§ **Rows of pointing data**
-=-=-
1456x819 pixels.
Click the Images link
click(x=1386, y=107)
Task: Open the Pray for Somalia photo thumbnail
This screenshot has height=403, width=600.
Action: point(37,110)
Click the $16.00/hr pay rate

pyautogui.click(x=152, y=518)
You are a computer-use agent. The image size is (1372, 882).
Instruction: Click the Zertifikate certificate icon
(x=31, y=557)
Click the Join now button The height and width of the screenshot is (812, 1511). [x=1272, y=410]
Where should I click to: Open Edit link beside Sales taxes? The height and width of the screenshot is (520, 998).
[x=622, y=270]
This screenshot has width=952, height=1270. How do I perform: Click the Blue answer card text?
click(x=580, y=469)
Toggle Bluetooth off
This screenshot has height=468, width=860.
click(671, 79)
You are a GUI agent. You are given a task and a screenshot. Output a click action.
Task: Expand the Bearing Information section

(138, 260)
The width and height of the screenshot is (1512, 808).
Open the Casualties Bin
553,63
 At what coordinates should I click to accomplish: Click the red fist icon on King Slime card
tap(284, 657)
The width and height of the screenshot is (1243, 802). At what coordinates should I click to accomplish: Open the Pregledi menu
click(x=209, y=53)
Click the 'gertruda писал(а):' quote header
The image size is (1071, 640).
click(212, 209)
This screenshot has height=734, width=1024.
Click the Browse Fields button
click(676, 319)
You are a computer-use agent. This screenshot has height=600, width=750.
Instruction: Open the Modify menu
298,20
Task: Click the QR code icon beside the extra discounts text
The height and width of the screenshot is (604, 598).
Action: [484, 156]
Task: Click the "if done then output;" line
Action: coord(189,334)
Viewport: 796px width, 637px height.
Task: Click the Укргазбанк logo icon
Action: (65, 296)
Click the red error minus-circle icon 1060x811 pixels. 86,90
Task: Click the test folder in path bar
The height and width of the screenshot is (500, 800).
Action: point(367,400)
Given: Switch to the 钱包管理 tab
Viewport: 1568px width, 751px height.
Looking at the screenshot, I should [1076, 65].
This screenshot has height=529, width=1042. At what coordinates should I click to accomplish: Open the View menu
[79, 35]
-=-=-
§ **TASK PROMPT**
Change "Join now" to "Sign up" throughout the records and reproduce the lines with everything else unchanged.

§ **FULL OUTPUT**
1456x819 pixels.
Click the Images link
click(x=1386, y=107)
Task: Open the Pray for Somalia photo thumbnail
This screenshot has height=403, width=600.
Action: point(37,110)
Click the $16.00/hr pay rate

pyautogui.click(x=152, y=518)
You are a computer-use agent. The image size is (1372, 882).
Instruction: Click the Zertifikate certificate icon
(x=31, y=557)
Click the Sign up button The height and width of the screenshot is (812, 1511). [x=1272, y=410]
Where should I click to: Open Edit link beside Sales taxes? The height and width of the screenshot is (520, 998).
[x=622, y=270]
This screenshot has width=952, height=1270. How do I perform: Click the Blue answer card text?
click(x=580, y=469)
Toggle Bluetooth off
This screenshot has height=468, width=860.
click(671, 79)
You are a GUI agent. You are given a task and a screenshot. Output a click action.
Task: Expand the Bearing Information section

(138, 260)
The width and height of the screenshot is (1512, 808).
Open the Casualties Bin
553,63
 At what coordinates should I click to accomplish: Click the red fist icon on King Slime card
tap(284, 657)
The width and height of the screenshot is (1243, 802). At what coordinates should I click to accomplish: Open the Pregledi menu
click(x=209, y=53)
Click the 'gertruda писал(а):' quote header
The image size is (1071, 640).
click(212, 209)
This screenshot has height=734, width=1024.
Click the Browse Fields button
click(676, 319)
You are a computer-use agent. This screenshot has height=600, width=750.
Instruction: Open the Modify menu
298,20
Task: Click the QR code icon beside the extra discounts text
The height and width of the screenshot is (604, 598).
Action: [484, 156]
Task: Click the "if done then output;" line
Action: coord(189,334)
Viewport: 796px width, 637px height.
Task: Click the Укргазбанк logo icon
Action: (65, 296)
Click the red error minus-circle icon 1060x811 pixels. 86,90
Task: Click the test folder in path bar
The height and width of the screenshot is (500, 800).
Action: point(367,400)
Given: Switch to the 钱包管理 tab
Viewport: 1568px width, 751px height.
Looking at the screenshot, I should [1076, 65].
This screenshot has height=529, width=1042. At what coordinates should I click to accomplish: Open the View menu
[79, 35]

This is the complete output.